Impact on result interpretation of correct and incorrect selection of veterinary glucometer canine and feline settings.

Veterinary glucometers should be correctly coded for the patient species; however, coding errors occur in clinical settings and the impact of such errors has not been characterized. We compared glucose concentrations in 127 canine and 37 feline samples using both canine and feline settings on a veterinary glucometer (AlphaTrak; Zoetis). All samples were measured first on the canine setting and then measured using the feline setting. Glucose concentration was also measured using a central laboratory biochemical analyzer (Cobas c311; Roche). Three data comparisons for each species were investigated: incorrectly coded glucometer vs. correctly coded glucometer, correctly coded glucometer vs. Cobas c311, and incorrectly coded glucometer vs. Cobas c311. For each comparison, the following analyses were conducted: Spearman rank correlation coefficient, Bland-Altman difference plot analysis, mountain plot analysis, and Deming regression.

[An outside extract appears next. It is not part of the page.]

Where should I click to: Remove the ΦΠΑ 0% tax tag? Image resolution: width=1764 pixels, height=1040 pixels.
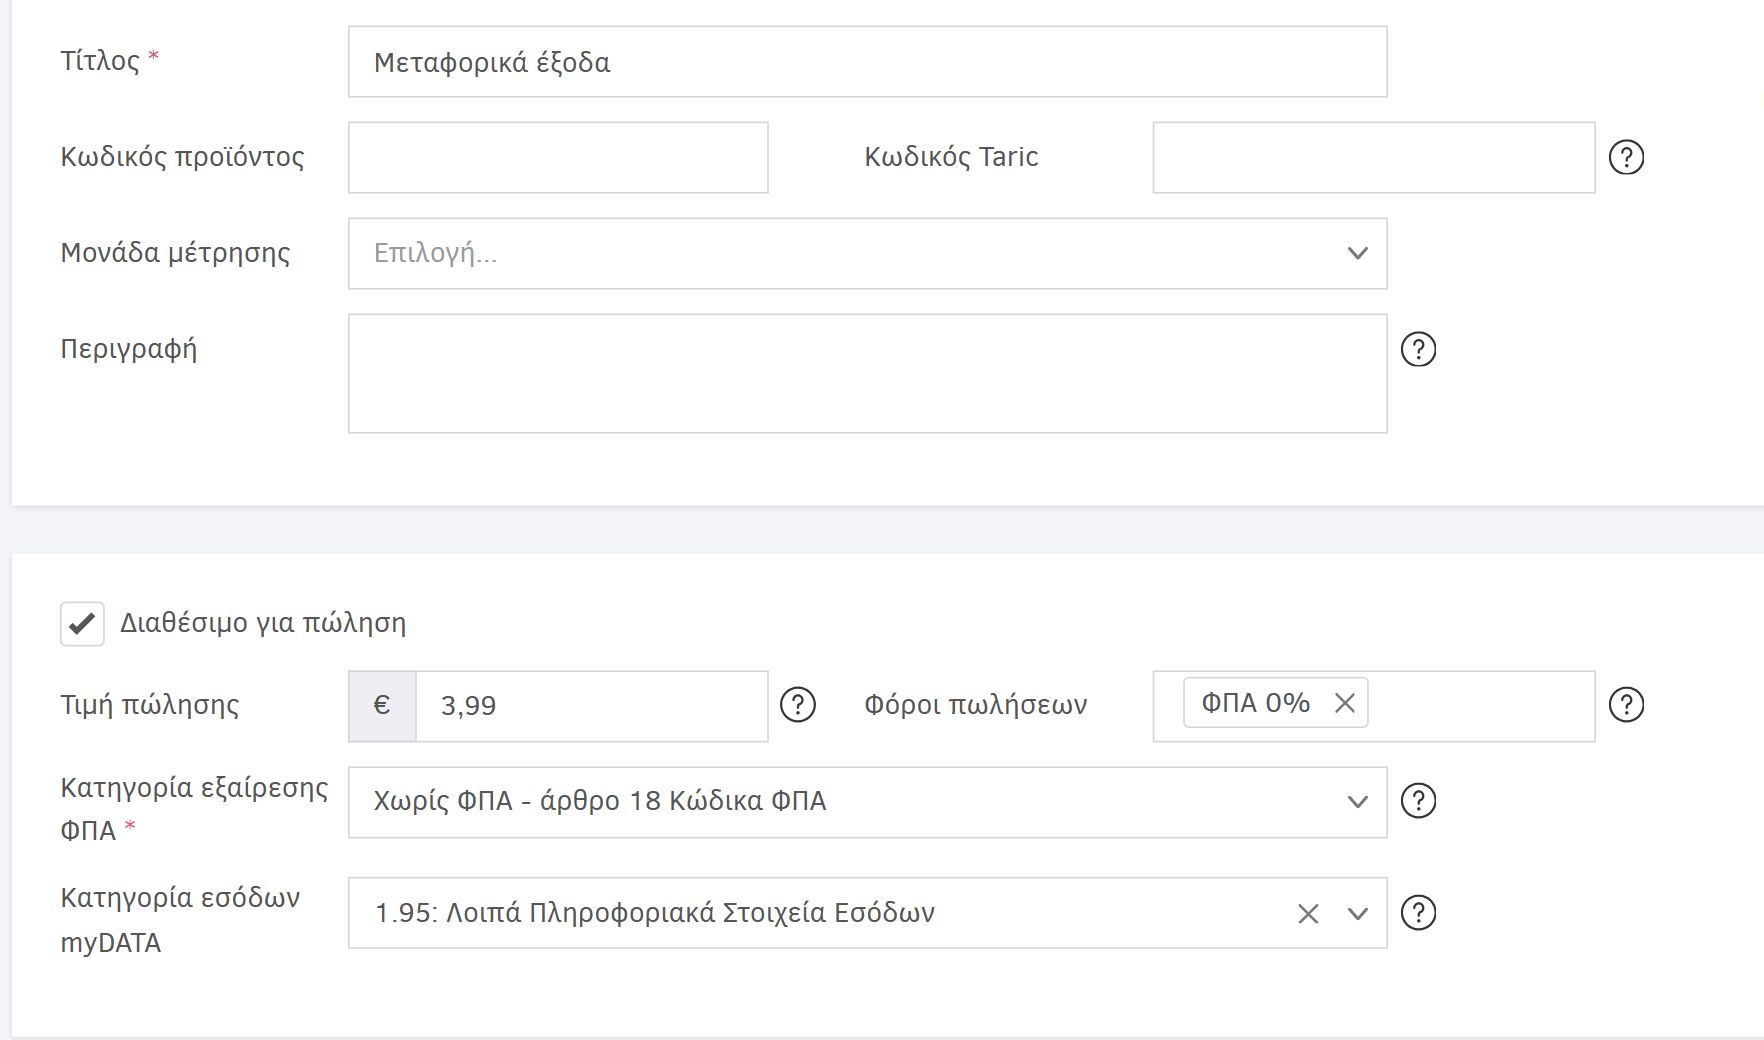click(x=1345, y=703)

For clinical context, Clarke error grids were constructed. There was high positive correlation for all comparisons with both species. For all comparisons, mean difference was low (-0.7 to 0.5 mmol/L for canine samples, 1.0-2.0 mmol/L for feline samples). Incorrect glucometer coding resulted in proportional bias for canine samples and positive constant bias for feline samples, and individual differences could be large (-4.44 mmol/L for one dog, 6.16 mmol/L for one cat). Although the glucometer should be used per the manufacturer's recommendation, coding errors are unlikely to have severe adverse clinical consequences for most patients based on error grid analysis.